KICRF 2026 to Host AI-Driven Cyber Defense Competition

Up to 150 participants across 30 teams will compete in a live cyber defense tournament featuring autonomous AI agents

KICRF 2026 to Host AI-Driven Cyber Defense Competition

KYIV, Ukraine – 12 February 2026

Kyiv will host the Collegiate Cyber Defense Competition, or CCDC, on Feb. 19-20 as part of the Kyiv International Cyber Resilience Forum 2026, bringing together up to 150 participants across 30 teams for a live cyber defense tournament, organizers said. The competition is designed to simulate a full operational cycle of cyber defense in real time, including service continuity, incident response and team coordination under pressure.

CCDC is positioned as an evolution of traditional Capture The Flag competitions, shifting from isolated technical tasks to a production-like environment. Teams will run services while defending their systems and attempting to compromise opponents’ infrastructure, a format meant to mirror how real incidents unfold across networks and organizations.

A defining feature of this year’s tournament is the use of AI agents operating alongside human teams. Organizers said the agents will autonomously analyze vulnerabilities, exploit them and adapt their behavior in real time, simulating an adversary that does not pause, tire or make mistakes.

The scenarios draw on real cyber incidents documented by Ukrainian agencies including CERT-UA and international partners, the organizers said. Ukraine is ranked among the top five global targets of cyberattacks, and the event is framed as a training ground for tactics and techniques already seen in the wild.

CCDC sits inside the invite-only KICRF 2026 forum, which organizers describe as a platform to strengthen cyber resilience for Ukraine and allied nations through international cooperation and the lessons of sustained cyber warfare. The forum was initiated in 2023 by Ukraine’s National Cybersecurity Coordination Center, in partnership with CRDF Global and with support from the U.S. Department of State.

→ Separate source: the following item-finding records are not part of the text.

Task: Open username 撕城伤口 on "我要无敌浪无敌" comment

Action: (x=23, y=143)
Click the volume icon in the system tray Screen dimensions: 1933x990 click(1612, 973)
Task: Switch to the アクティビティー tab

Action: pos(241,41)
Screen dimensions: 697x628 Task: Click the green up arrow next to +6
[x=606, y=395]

The forum’s published speaker roster includes Rustem Umerov, secretary of the National Security and Defense Council of Ukraine; Oleksandr Potii, chairman of the State Service of Special Communications and Information Protection of Ukraine; Oleksandr Fediienko, a member of parliament and head of the Subcommittee on Cybersecurity; Pekka Jokinen, deputy director general at Finland’s National Cyber Security Center; Mark Montgomery, senior director at the Center on Cyber and Technology Innovation, Foundation for Defense of Democracies; and Yegor Aushev, a cybersecurity expert and CEO and co-founder of Cyber Unit Technologies.

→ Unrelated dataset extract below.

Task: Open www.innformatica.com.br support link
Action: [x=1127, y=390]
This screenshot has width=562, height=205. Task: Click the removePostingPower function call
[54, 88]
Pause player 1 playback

The event will run across two days with distinct tracks. Feb. 19 is designated “Zero Day” for technical programming, including workshops, training and cyber competitions, while the main agenda is set for Feb. 20 and includes an official opening and strategic panels, organizers said.

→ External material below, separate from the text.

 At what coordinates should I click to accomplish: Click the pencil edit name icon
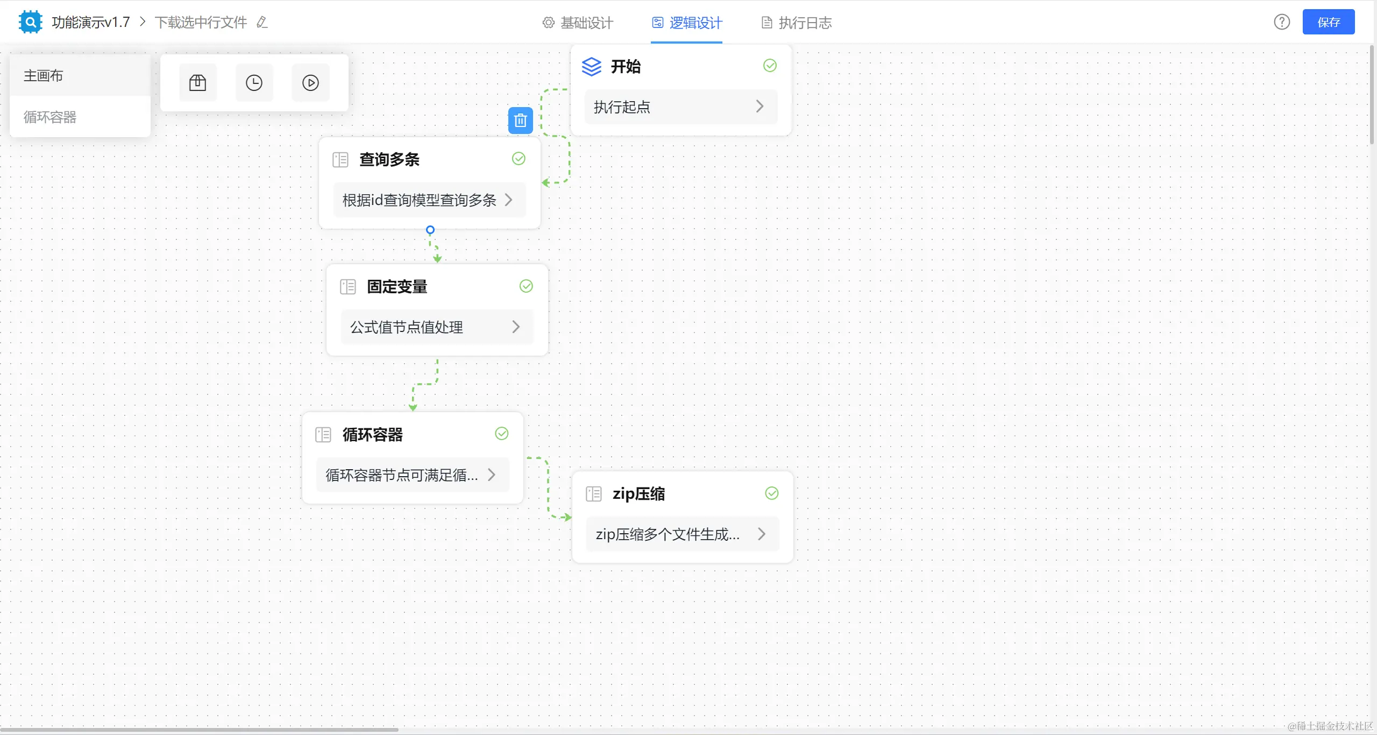point(262,22)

Organizers said the broader program will cover topics including cognitive warfare and foreign information manipulation, AI-native military conflicts, digital sovereignty, supply chain security, critical infrastructure and operational technology security, and quantum challenges. The schedule also includes an international strategic tabletop exercise and a BugBash event for ethical hackers.

An expo will run alongside the forum to facilitate partnerships between Ukrainian and international companies and startups developing cybersecurity, AI and dual-use technologies, the organizers said. The competition will not be livestreamed, and media accreditation is required for on-site reporting.